Thus are drafted a whole class of "handmaids," whose function is to bear the children of the elite, to be fecund or else (else being certain death, sent out to be toxic-waste removers on outlying islands). The narrative frame for Atwood's dystopian vision is the hopeless private testimony of one of these surrogate mothers, Offred ("of" plus the name of her male protector). Lying cradled by the body of the barren wife, being meanwhile serviced by the husband, Offred's "ceremony" must be successful—if she does not want to join the ranks of the other disappeared (which include her mother, her husband—dead—and small daughter, all taken away during the years of revolt). One Of her only human conduits is a gradually developing affair with her master's chauffeur—something that's balanced more than offset, though, by the master's hypocritically un-Puritan use of her as a kind of B-girl at private parties held by the ruling men in a spirit of nostalgia and lust.
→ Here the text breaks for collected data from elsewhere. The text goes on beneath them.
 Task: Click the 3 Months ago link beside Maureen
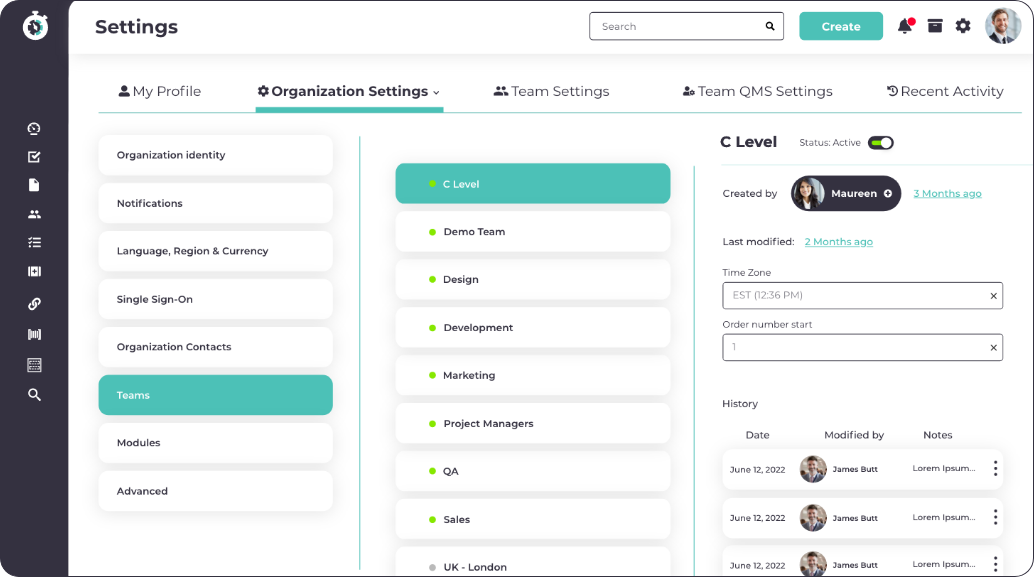947,193
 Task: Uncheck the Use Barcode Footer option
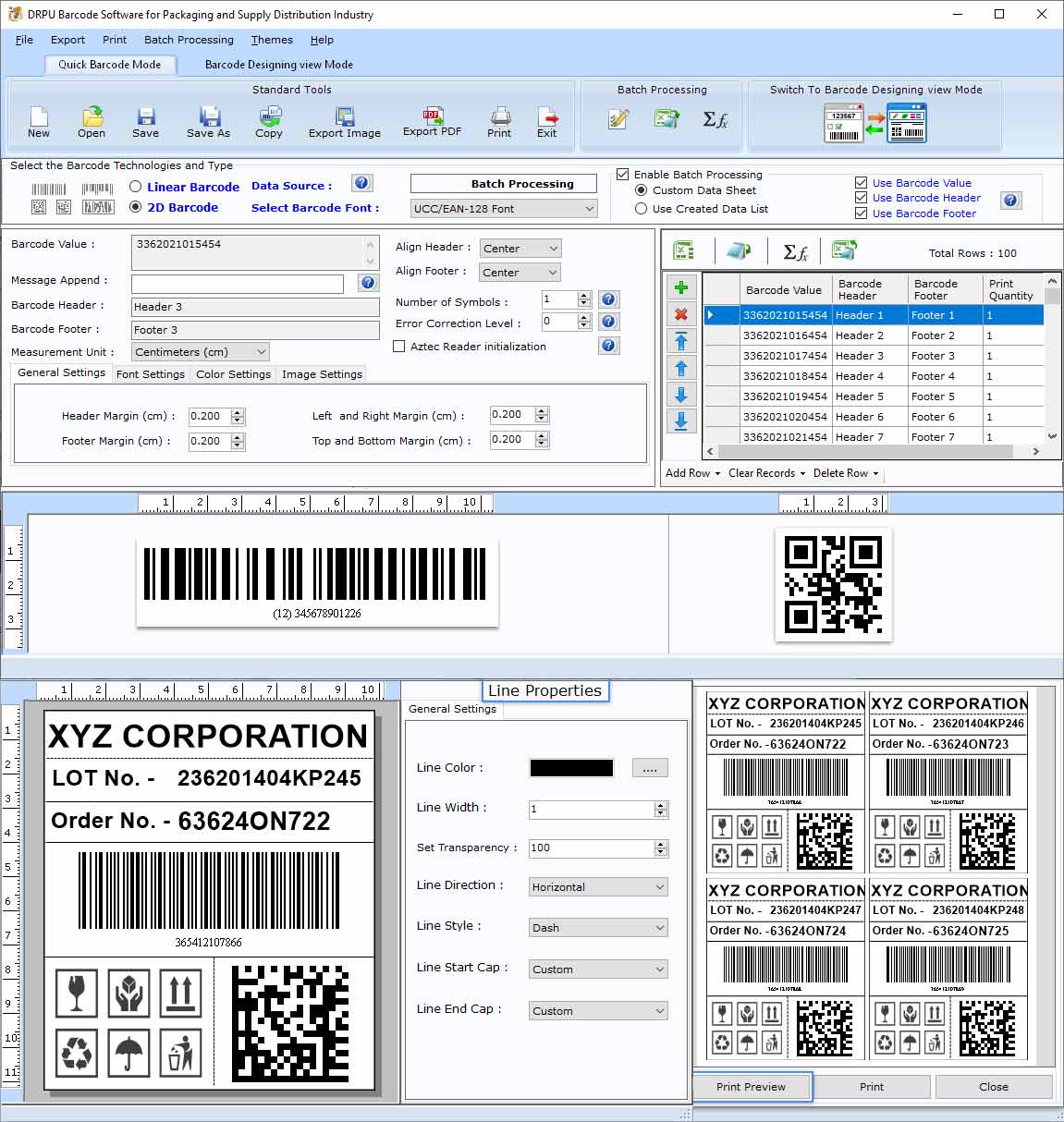point(861,213)
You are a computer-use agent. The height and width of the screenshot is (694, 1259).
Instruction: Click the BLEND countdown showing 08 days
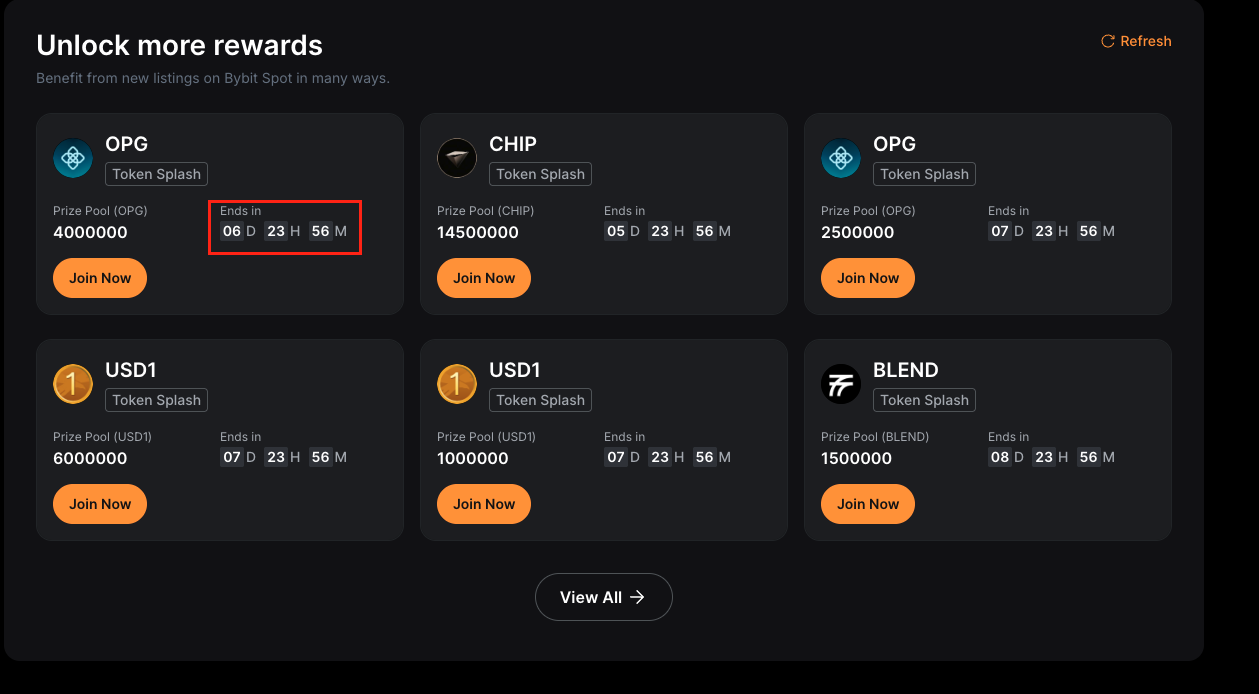point(1051,457)
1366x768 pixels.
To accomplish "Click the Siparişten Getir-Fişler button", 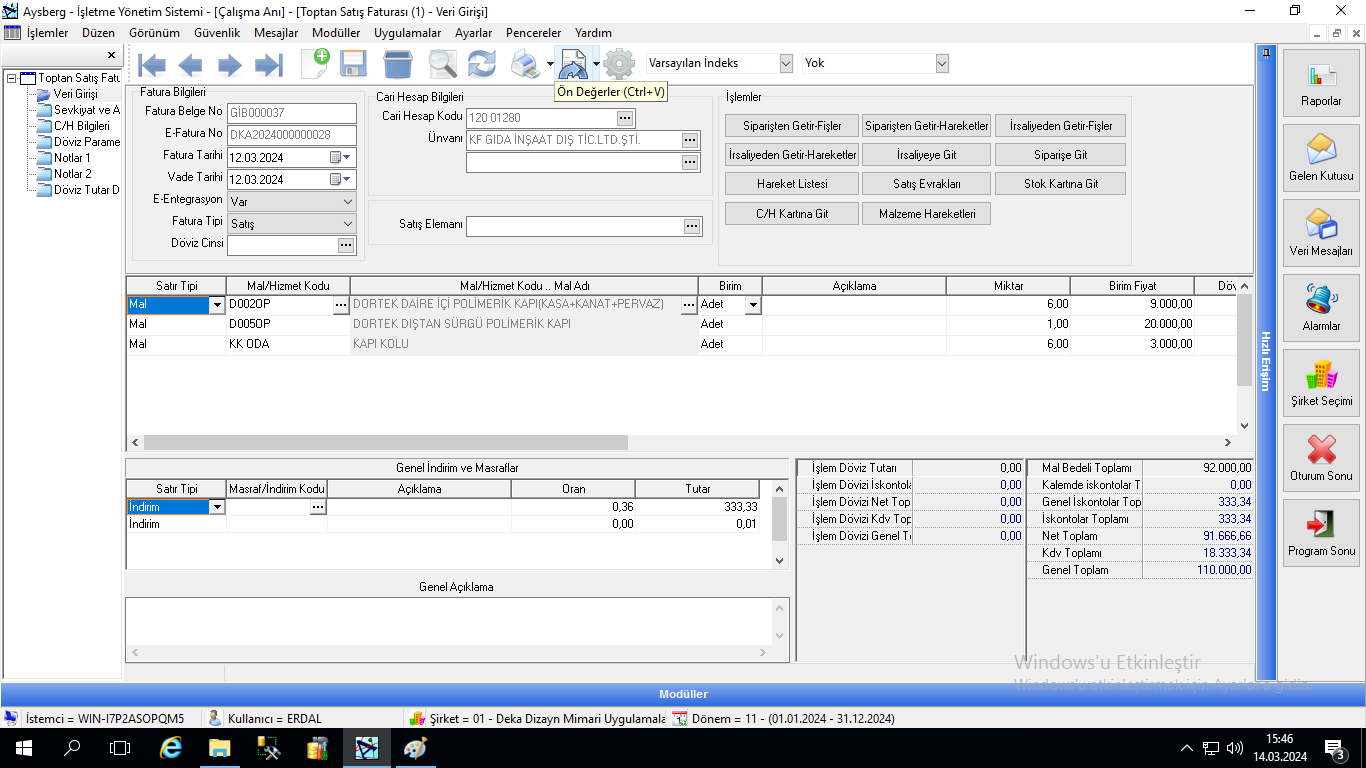I will coord(792,127).
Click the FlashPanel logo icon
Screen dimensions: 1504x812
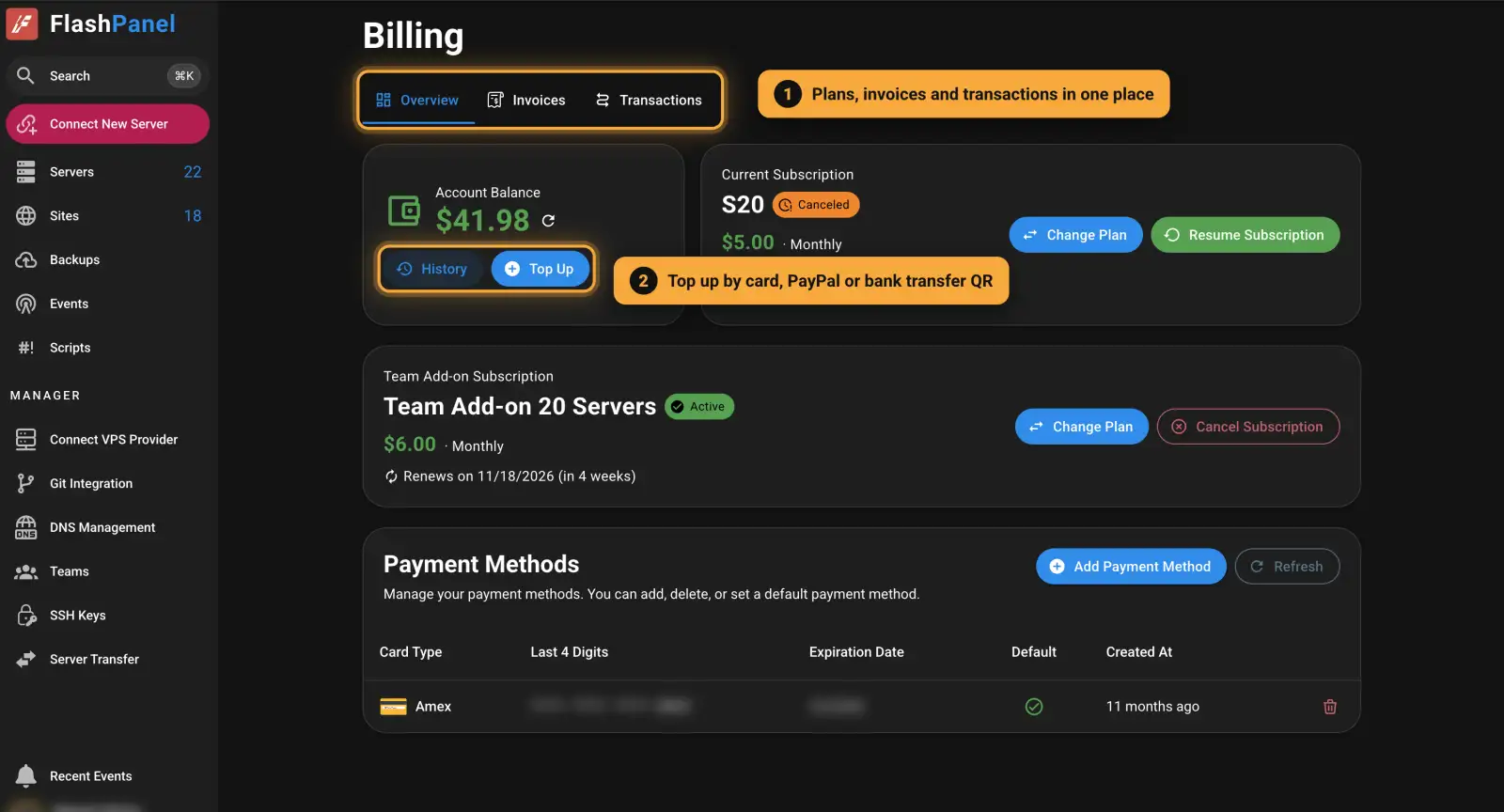coord(23,23)
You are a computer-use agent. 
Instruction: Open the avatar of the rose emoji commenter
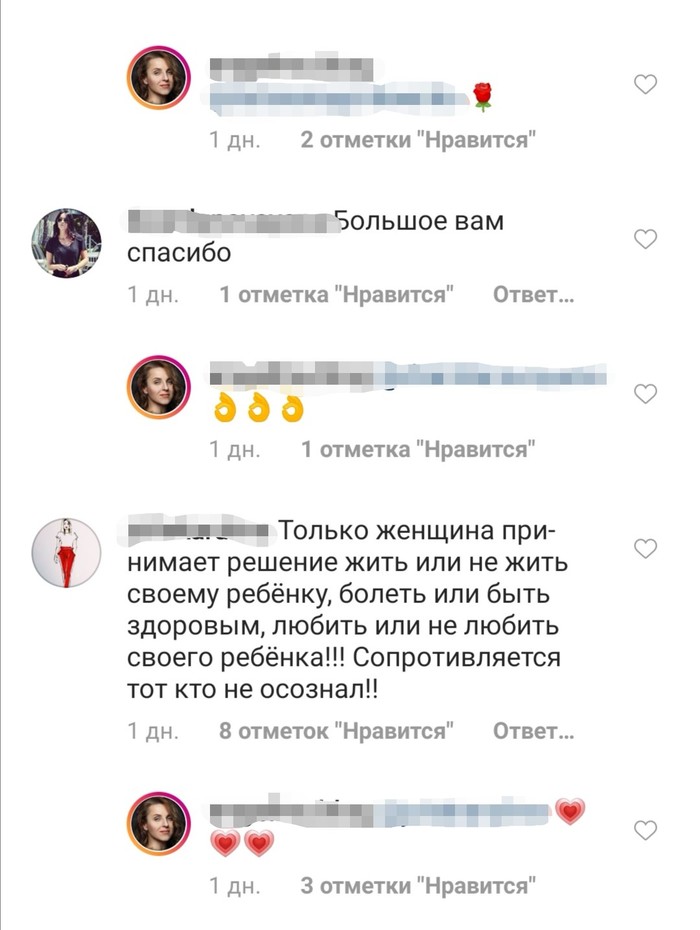pos(158,78)
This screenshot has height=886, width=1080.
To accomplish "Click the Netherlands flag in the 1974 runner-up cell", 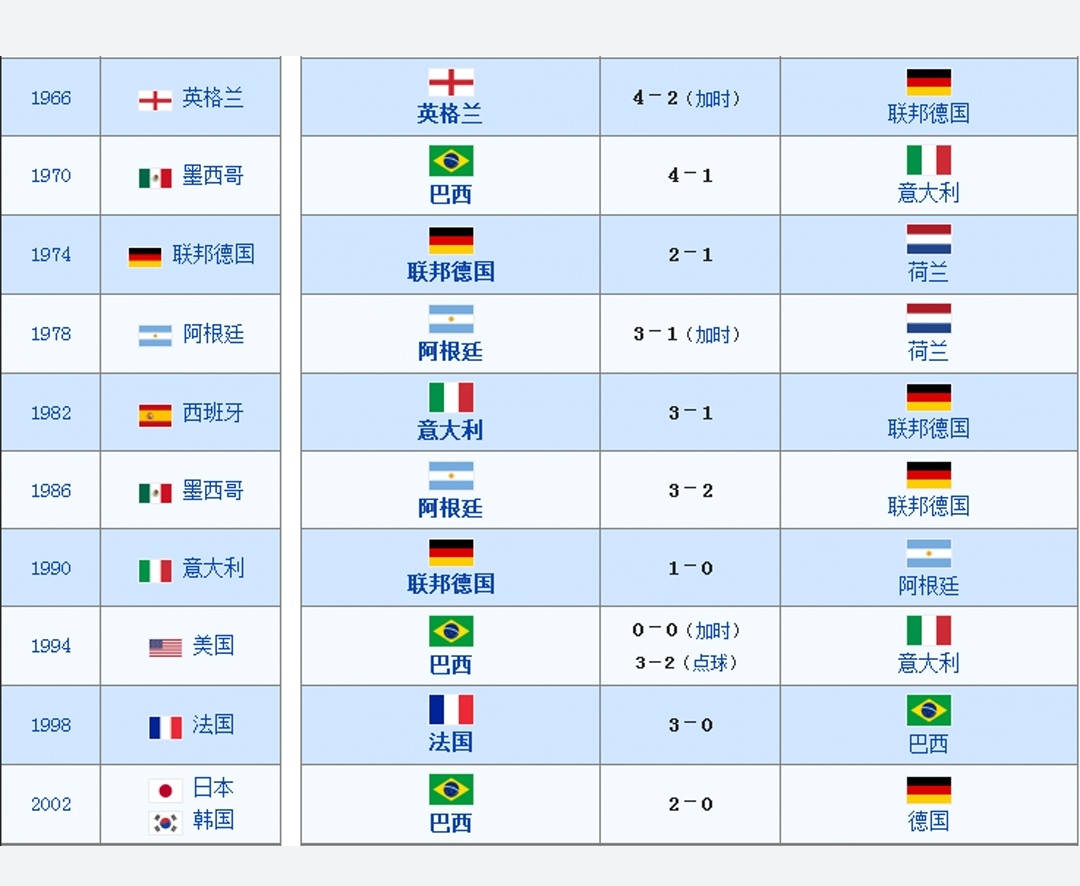I will pyautogui.click(x=928, y=239).
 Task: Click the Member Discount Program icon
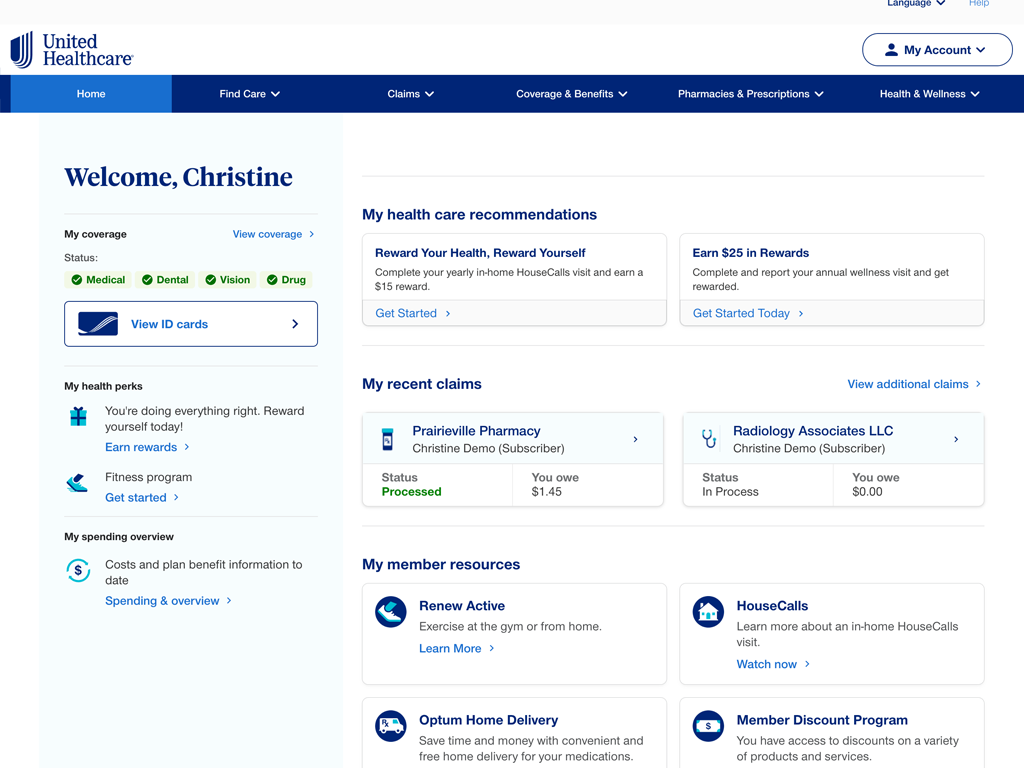[708, 726]
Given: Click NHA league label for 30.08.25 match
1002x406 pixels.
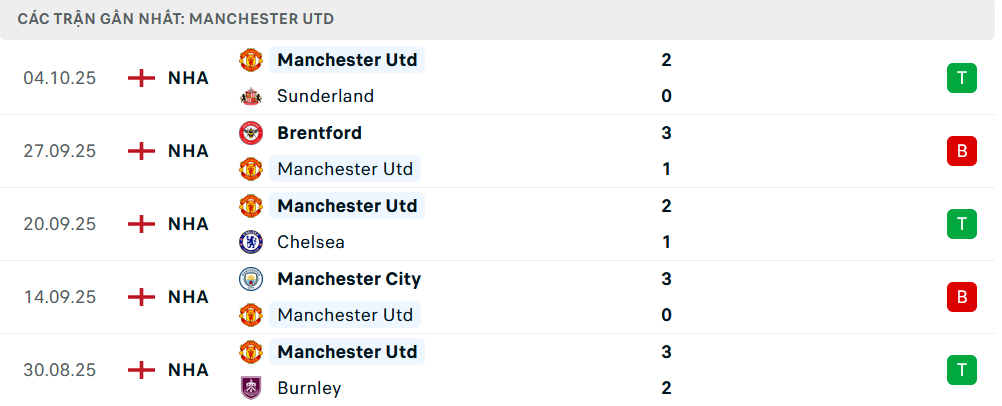Looking at the screenshot, I should point(188,370).
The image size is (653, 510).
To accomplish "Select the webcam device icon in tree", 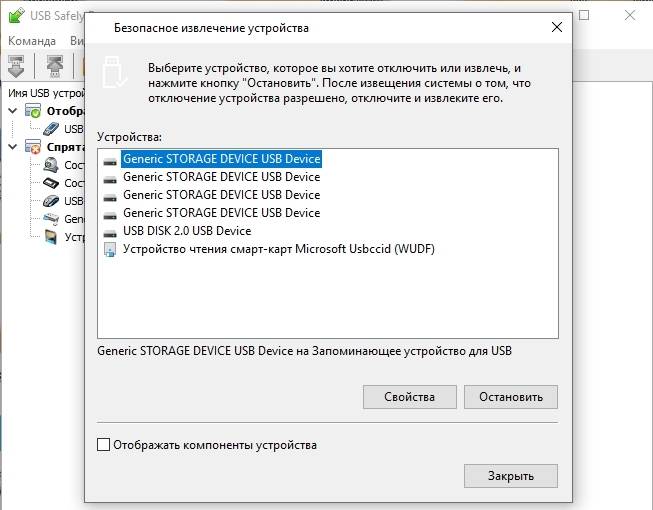I will click(51, 165).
This latter relationship, edging into real need (the master's), is very effectively done; it highlights the handmaid's (read Everywoman's) eternal exploitation, profane or sacred ("We are two-legged wombs, that's all: sacred vessels, ambulatory chalices"). Atwood, to her credit, creates a chillingly specific, imaginable night-mare. The book is short on characterization—this is Atwood, never a warm writer, at her steeliest—and long on cynicism—it's got none of the human credibility of a work such as Walker Percy's Love In The Ruins. But the scariness is visceral, a world that's like a dangerous and even fatal grid, an electrified fence.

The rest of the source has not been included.